In the first three years after the second intifada broke out in 2000, Israel did not allow relatives from the OPT to visit prisoners defined as security prisoners, whether held in Israel or in the West Bank. Beginning in March 2013, following legal advocacy by HaMoked, the visits were gradually renewed. The narrow criteria imposed by Israel allow only first degree relatives to visit prisoners – spouses, children, parents, grandparents and siblings.

Until recently, Israel had imposed a blanket restriction on visits by security prisoners’ sons (but not daughters) between the ages of 16-35. Sons in this age bracket were allowed to visit their incarcerated fathers only twice a year. Another blanket restriction was imposed on prisoners’ brothers (but not sisters) between the ages of 16 and 35, who were permitted to visit their imprisoned siblings only once a year. Thus, Israel arbitrarily limited the number of visits by sons and brothers of prisoners in a sweeping manner, without considering individual cases.

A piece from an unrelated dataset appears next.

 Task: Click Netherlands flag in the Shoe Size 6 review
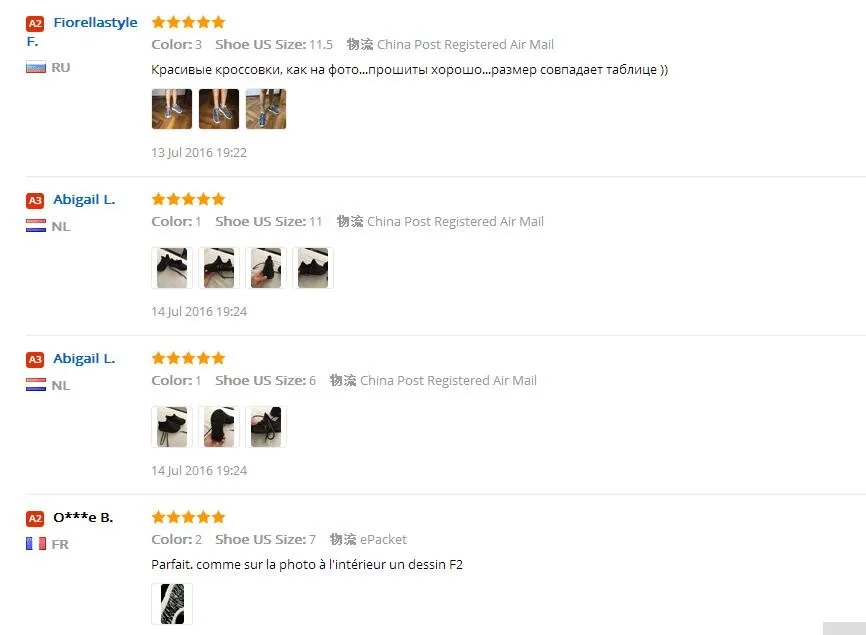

On June 6, 2013, HaMoked filed an HCJ petition on behalf of eight brothers and sons of prisoners, asking the court to instruct the military to revoke the restriction on the number of prison visits sons and brothers of “security” prisoners could make. HaMoked argued that the restriction constituted a severe violation of the fundamental right to family life of both the prisoners and their relatives. HaMoked also stated that restriction was indiscriminate, disproportionate and did not serve a proper purpose.

In unofficial conversations, state representatives indicated to HaMoked that staff work had been carried out for some time and that it appeared that the army would be prepared to revoke the sweeping restrictions. However, the state’s response submitted on April 13, 2014, “shortly after the collapse of the peace process”, stated that the defense mininster had decided that “given the political and security circumstances, there is no room to make a decision on the subject at the present time… the issue should be revisited… in the next few months”.

It seems that the “political and security circumstances” changed dramatically in the month that followed the response, as the state’s response of May 20, 2014 indicated that the military had changed its position again, and that the defense minister had approved the recommendations of the staff work.

And so, the military has recently issued the Procedure for Issuing Israeli Entry Permits for the Purpose of Visiting Prisoners. The military stated that according to the new procedure, which was to take effect on June 1, 2014, the blanket restrictions on visits by prisoners’ sons and brothers would be lifted and they would be able to apply for an Israeli entry-permit for the purpose of prison visits immediately after they use the permit they already have, or after it expires.

In practice, prisoners’ sons and brothers are given permits that expire once used or after 45 days. Given that they cannot apply for a new permit before the one they have expires, and given that processing applications for such permits takes 8 to 10 weeks, visitors cannot receive more than four of these permits in any given year.